Mauro Righi ,presidente del gruppo leader nel settore, ha ricordato i punti a favore del fotovoltaico, spesso dimenticati dai suoi detrattori. «Nel nostro paese - ha detto - si è ormai creato un tessuto di centinaia di imprese con ricadute occupazionali interessanti proprio in un momento di crisi e questi sviluppo sta facendo ripartire anche la ricerca, anche in assenza di una regia complessiva». «Va ricordato che l'elettricità solare è pregiata perché viene prodotta in corrispondenza delle ore di punta della domanda e visto che gli impianti producono energia per almeno 30 anni, per un decennio si potrà utilizzerà elettricità "free", senza oneri sulle bollette», spiega Righi. «La diffusione del fotovoltaico - ha concluso - richiede che vengano contabilizzati tra i vantaggi anche le mancate emissioni di anidride carbonica, i cui prezzi sono destinati a crescere nel tempo, così come le entrate fiscali delle aziende e quelle legate all'Iva, un introito per le casse dello Stato che ormai non è più così marginale»

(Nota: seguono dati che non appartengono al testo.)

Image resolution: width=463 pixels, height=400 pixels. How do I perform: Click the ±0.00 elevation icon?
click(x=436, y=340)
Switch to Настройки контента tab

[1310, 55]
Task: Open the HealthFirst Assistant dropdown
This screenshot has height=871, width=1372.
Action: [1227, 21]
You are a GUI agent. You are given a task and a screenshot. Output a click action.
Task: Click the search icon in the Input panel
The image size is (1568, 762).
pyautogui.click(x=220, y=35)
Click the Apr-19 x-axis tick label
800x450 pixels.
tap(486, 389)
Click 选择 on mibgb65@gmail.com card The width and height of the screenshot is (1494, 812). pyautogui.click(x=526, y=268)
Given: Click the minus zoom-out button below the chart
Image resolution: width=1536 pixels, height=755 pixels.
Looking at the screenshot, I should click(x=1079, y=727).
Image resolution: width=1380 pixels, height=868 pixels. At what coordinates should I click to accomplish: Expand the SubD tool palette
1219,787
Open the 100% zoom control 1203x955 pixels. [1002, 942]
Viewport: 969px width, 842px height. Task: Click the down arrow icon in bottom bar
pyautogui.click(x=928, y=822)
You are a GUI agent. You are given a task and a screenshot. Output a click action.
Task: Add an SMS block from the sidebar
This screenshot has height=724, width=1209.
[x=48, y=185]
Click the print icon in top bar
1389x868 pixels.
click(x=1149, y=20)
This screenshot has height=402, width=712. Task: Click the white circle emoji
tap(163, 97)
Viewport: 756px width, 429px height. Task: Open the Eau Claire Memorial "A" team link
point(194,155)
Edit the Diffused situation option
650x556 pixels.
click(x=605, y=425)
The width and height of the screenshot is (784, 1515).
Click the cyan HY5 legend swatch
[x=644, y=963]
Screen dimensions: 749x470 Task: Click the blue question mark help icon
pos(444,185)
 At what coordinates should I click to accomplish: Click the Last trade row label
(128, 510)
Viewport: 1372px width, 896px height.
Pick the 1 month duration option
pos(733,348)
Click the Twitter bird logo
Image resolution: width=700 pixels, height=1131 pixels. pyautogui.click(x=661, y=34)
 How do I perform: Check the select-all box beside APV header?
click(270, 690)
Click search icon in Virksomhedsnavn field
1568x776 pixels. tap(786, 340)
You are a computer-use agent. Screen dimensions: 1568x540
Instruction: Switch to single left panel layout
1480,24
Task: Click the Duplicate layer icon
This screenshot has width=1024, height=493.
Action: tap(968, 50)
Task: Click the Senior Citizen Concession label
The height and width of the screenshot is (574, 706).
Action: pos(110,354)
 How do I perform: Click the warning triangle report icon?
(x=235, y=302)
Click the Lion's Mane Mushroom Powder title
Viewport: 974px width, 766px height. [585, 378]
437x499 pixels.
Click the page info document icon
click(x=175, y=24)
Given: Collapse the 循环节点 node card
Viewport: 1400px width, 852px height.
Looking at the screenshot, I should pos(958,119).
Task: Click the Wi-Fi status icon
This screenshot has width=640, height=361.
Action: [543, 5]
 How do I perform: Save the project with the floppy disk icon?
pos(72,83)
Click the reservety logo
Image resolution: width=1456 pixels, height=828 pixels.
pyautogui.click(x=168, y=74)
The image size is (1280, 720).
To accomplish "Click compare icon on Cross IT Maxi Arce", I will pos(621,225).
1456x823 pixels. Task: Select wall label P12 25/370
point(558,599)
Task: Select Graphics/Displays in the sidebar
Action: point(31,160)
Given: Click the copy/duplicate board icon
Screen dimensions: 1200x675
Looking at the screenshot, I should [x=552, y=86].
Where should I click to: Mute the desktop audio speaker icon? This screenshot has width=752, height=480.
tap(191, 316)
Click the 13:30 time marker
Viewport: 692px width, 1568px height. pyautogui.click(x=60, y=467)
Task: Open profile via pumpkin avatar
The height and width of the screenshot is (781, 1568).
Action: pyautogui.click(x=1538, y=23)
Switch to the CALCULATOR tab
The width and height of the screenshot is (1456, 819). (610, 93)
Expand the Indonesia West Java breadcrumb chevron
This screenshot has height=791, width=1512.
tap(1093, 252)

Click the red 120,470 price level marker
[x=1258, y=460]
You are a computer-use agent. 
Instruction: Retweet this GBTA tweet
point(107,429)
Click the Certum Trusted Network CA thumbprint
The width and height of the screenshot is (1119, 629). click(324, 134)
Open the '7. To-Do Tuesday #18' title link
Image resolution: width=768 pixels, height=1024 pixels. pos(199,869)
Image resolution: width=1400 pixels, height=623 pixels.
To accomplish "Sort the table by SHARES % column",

Mauro Righi manifesta anche lo stupore rispetto l'atteggiamento di arroganza tenuto dal ministro nel trattare questo tema, unito alla mancanza di comunicazione da parte dei giornali e televisioni nazionali. Le informazioni e la grande mobilitazione rispetto al sopruso e l'ingiustizia subita dal settore ha avuto come mezzo di comunicazione la rete di internet.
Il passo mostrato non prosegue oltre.